> _Tasks to complete_
1. According to the blog post about grief, why does the writer write openly on the blog? Answer in one to three sentences.
2. In the blog post about grief, how many people contributed to the Welsh-language book about grief?
━━ Supplied text
This is my first blog post in quite some time. Since losing my little boy, Ned, last year, I have blogged about my journey through grief. These blog entries have shown how my grief has affected my mental health, and I have spoken openly and honestly about this.
I have recently contributed to a book in the Welsh language about grief. There were 14 contributors to the book, each with their own story, each with their own unique experience of dealing with grief. The book has become a huge success and has started several discussions about the need to be open about grief; about the need to talk honestly about it.
By also writing openly on my blog, I hope to reach out to someone. I hope that someone can read an entry and identify with it and thus feel less alone. I also hope it helps those who know me personally to understand a little better what life is like for me.
Due to having pre-existing mental illness which has escalated dramatically since losing Ned, the support I have needed has been complex.
Grief is not an illness. There are no tablets that can help make it better. It will never go away. One can only hope that somehow, they learn to live with the pain. I have weekly bereavement counselling, specifically for my grief.
I am on strong mental health medication specifically for my depression and anxiety.
━━━━
━━ Data records
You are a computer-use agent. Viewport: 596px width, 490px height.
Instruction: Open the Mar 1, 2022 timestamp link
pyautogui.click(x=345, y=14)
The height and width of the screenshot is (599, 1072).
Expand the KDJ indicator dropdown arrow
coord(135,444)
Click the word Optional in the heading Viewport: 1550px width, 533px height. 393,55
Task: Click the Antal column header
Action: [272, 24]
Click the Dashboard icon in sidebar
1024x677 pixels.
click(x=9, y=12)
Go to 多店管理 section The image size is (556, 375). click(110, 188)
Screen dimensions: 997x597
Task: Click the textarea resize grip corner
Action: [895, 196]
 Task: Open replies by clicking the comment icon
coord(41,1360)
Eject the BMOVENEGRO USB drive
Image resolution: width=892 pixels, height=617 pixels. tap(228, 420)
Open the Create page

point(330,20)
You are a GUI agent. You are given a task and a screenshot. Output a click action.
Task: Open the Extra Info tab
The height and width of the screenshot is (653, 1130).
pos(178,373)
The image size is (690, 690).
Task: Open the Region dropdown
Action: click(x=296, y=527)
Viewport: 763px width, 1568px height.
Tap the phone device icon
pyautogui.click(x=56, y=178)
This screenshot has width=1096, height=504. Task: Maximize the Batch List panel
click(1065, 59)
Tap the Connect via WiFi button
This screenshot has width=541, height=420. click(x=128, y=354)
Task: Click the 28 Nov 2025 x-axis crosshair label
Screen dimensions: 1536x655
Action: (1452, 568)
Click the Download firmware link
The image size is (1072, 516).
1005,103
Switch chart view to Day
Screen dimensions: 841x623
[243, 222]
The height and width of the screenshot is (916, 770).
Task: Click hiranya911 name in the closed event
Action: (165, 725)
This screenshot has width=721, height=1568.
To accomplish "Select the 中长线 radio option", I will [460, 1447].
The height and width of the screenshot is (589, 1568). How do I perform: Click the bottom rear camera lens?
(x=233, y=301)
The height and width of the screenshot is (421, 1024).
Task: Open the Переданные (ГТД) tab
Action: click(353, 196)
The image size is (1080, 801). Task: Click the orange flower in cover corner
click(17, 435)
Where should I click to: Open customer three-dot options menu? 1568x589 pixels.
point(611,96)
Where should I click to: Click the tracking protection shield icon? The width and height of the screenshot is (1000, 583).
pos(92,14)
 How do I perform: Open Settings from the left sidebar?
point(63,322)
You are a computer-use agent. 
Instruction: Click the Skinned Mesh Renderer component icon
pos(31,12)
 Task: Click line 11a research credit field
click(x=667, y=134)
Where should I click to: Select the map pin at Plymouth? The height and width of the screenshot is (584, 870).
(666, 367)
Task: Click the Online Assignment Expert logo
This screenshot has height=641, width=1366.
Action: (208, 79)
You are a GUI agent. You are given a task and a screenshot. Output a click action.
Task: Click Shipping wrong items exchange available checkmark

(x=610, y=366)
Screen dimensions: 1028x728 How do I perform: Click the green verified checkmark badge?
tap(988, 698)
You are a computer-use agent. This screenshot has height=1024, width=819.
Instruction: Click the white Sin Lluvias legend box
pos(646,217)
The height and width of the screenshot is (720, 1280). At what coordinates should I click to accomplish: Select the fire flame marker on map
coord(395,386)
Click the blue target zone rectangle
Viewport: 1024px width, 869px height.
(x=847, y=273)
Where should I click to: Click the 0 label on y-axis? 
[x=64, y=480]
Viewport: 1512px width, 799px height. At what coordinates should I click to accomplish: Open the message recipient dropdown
━━━━
> _Answers to each task_
1. The writer hopes to reach out to someone who might read an entry, identify with it, and feel less alone. The writer also hopes it helps people who know them personally understand a little better what life is like for them.

2. There were 14 contributors.